We then use that to make two regression models, using `statsmodels`'s OLS.

In [47]:
female_model = sm.OLS(Yf, Xf).fit()
male_model = sm.OLS(Ym, Xm).fit()

From these models, we are able to access $X_f$, $X_m$, $\beta_f$, and $\beta_m$, which are necessary to solve our equations. 

In [49]:
Bf = female_model.params
Bm = male_model.params

## Decomposition

Our goal is to attribute the gap between two groups to certain differences. The wage gap between males and females is defined as 

$$Gap = E[Wage_m] - E[Wage_f]$$

The gap is computed below (remember that we are dealing with log wages).

In [66]:
male_mean = np.mean(Ym)
female_mean = np.mean(Yf)

gap = male_mean - female_mean
gap

0.3037566274879566

### Three-fold Decomposition

The three-fold decomposition is split into three parts, Endowments, Coefficients, and Interactions.
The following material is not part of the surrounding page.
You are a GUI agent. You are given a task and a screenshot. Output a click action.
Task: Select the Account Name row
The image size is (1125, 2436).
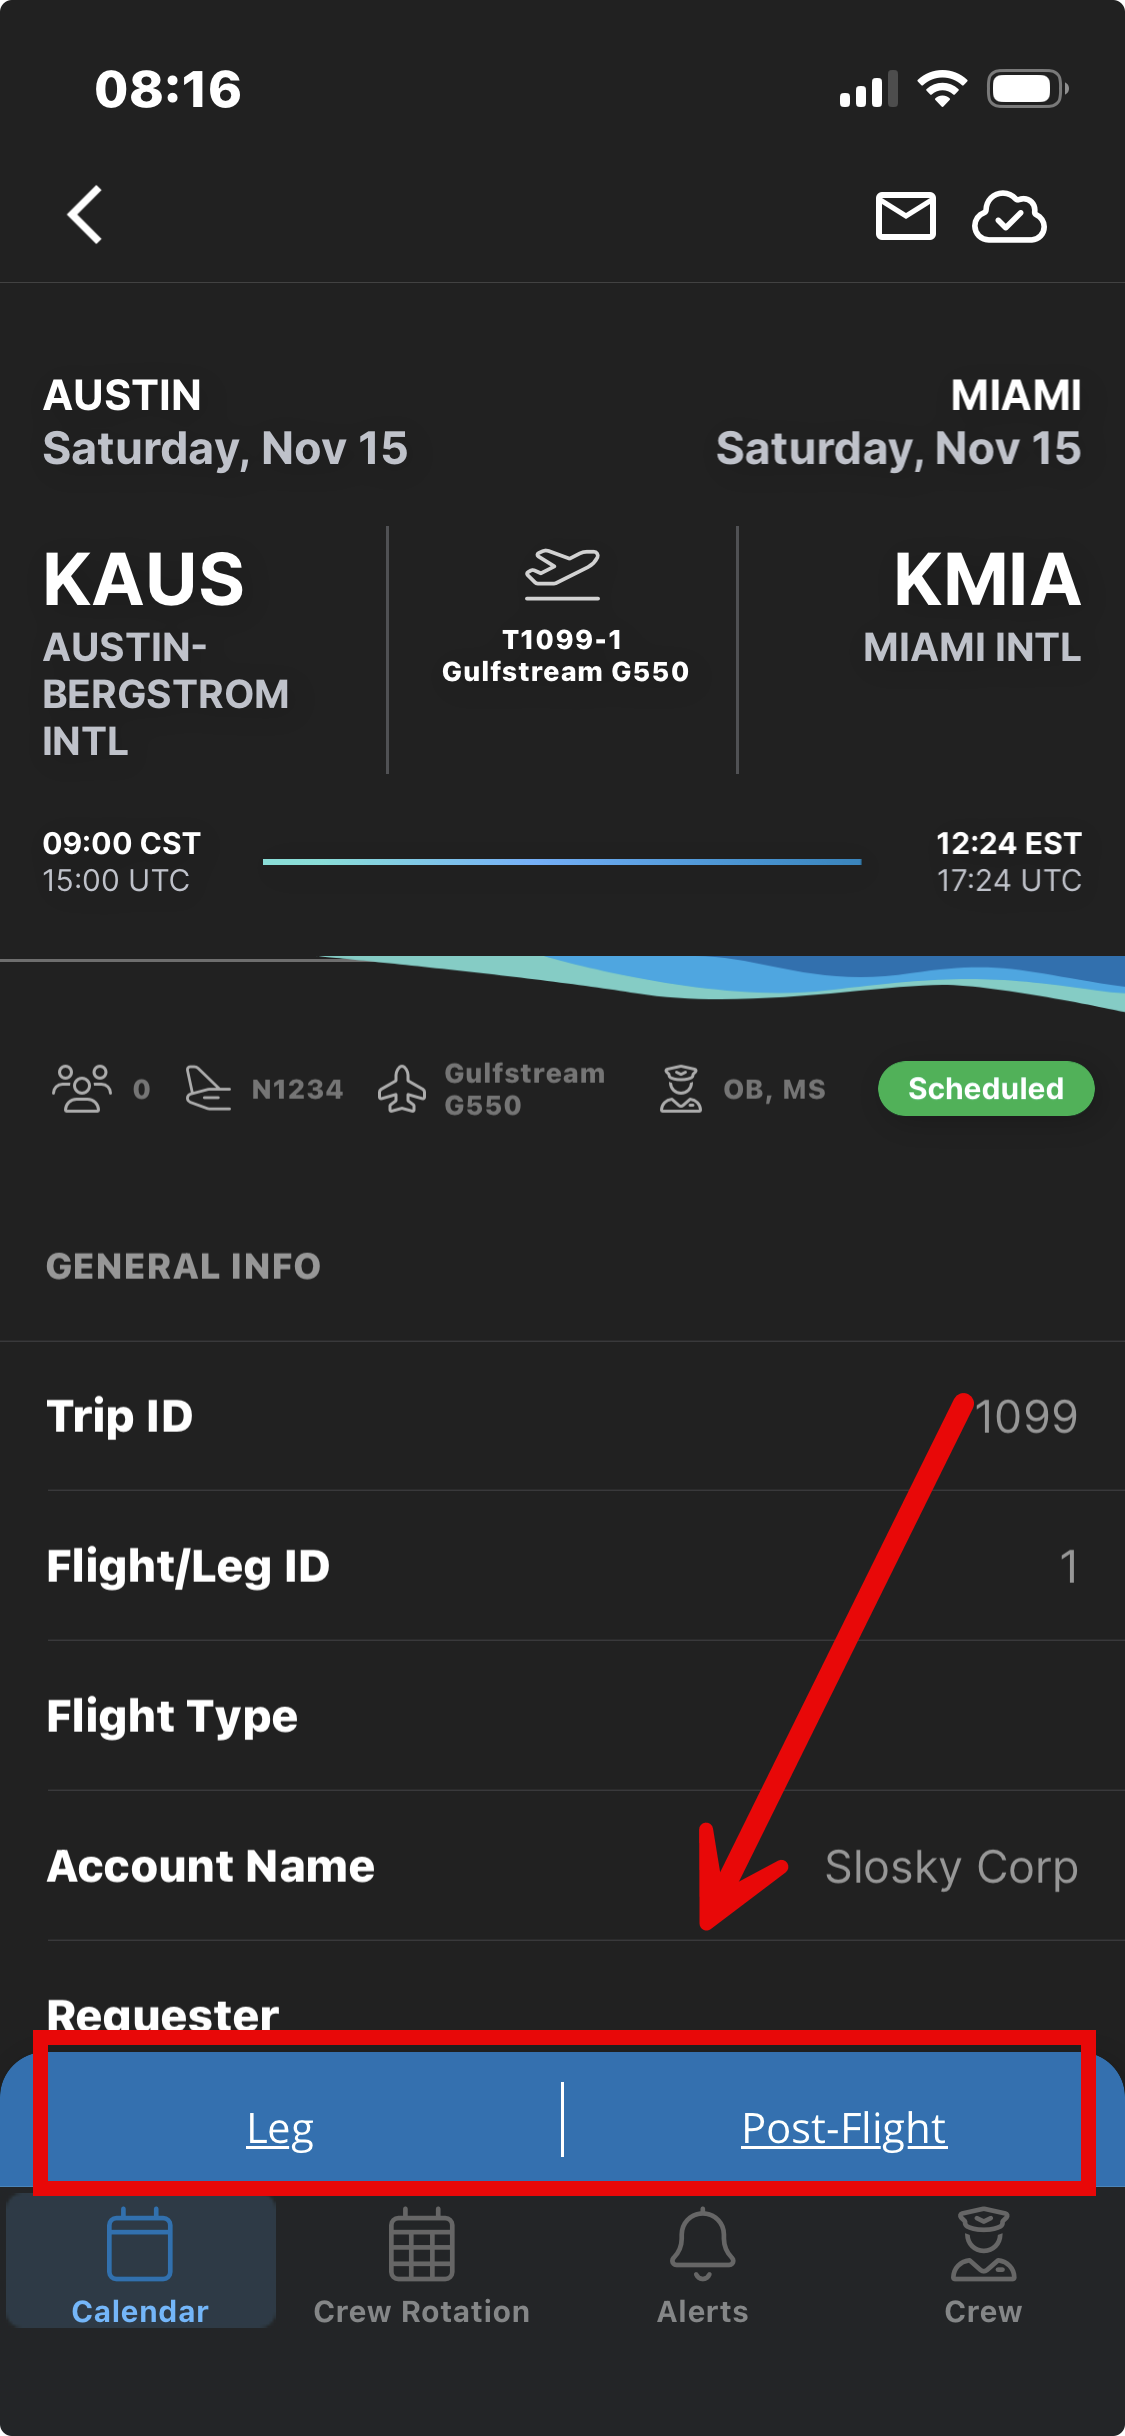[562, 1866]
$$Gap = Endowments + Coefficients + Interactions$$

Those are calculated individually below.

$$Endowments = (E[X_m]-E[X_f])'\beta_f$$

In [93]:
endowments = np.transpose(np.mean(Xm) - np.mean(Xf)) @ np.array(Bf)
endowments

0.075722997634111083

$$Coefficients = E[X_f]'(\beta_m-\beta_f)$$

In [92]:
coefficients = np.transpose(np.mean(Xf)) @ np.array(Bm - Bf)
coefficients

0.22345359683362187

$$Interactions = (E[X_m]-E[X_f])'(\beta_m-\beta_f)$$

In [69]:
interaction = np.transpose(np.mean(Xm) - np.mean(Xf)) @ np.array(Bm - Bf)
interaction

0.0045800330209516734

We are able to individually solve for the contribution from the coefficients. We calculate the contribution that comes from each variable for endowments in the cell below.

In [72]:
# variable contributions to endowments
(np.mean(Xm) - np.mean(Xf)) * Bf

MARST_Separated/divorced/spouse absent               -0.002493
MARST_Single/never married                           -0.011740
MARST_Widowed                                        -0.019391
NATIVITY_Native-born                                  0.001543
NATIVITY_Unknown/missing                              0.000001
EDATTAIN_Secondary completed                          0.003757
EDATTAIN_University completed                        -0.010440
EMPSTAT_Inactive                                      0.047626
EMPSTAT_Unemployed                                   -0.005272
OCCISCO_Crafts and related trades workers             0.018959
OCCISCO_Elementary occupations                       -0.005013
OCCISCO_Legislators, senior officials and managers    0.023513
OCCISCO_NIU (not in universe)                         0.006788
OCCISCO_Plant and machine operators and assemblers   -0.004656
OCCISCO_Professionals                                -0.009733
OCCISCO_Service workers and shop and market sales     0

### Two-fold Decomposition

$$Gap = Explained + Unexplained$$

First we have to calculate our pooled model, from which we will get our $\beta^*$.

In [87]:
pooled_model = sm.OLS(df['INCTOT'], df.drop('INCTOT', axis=1)).fit()
B_star = pooled_model.params.drop('female')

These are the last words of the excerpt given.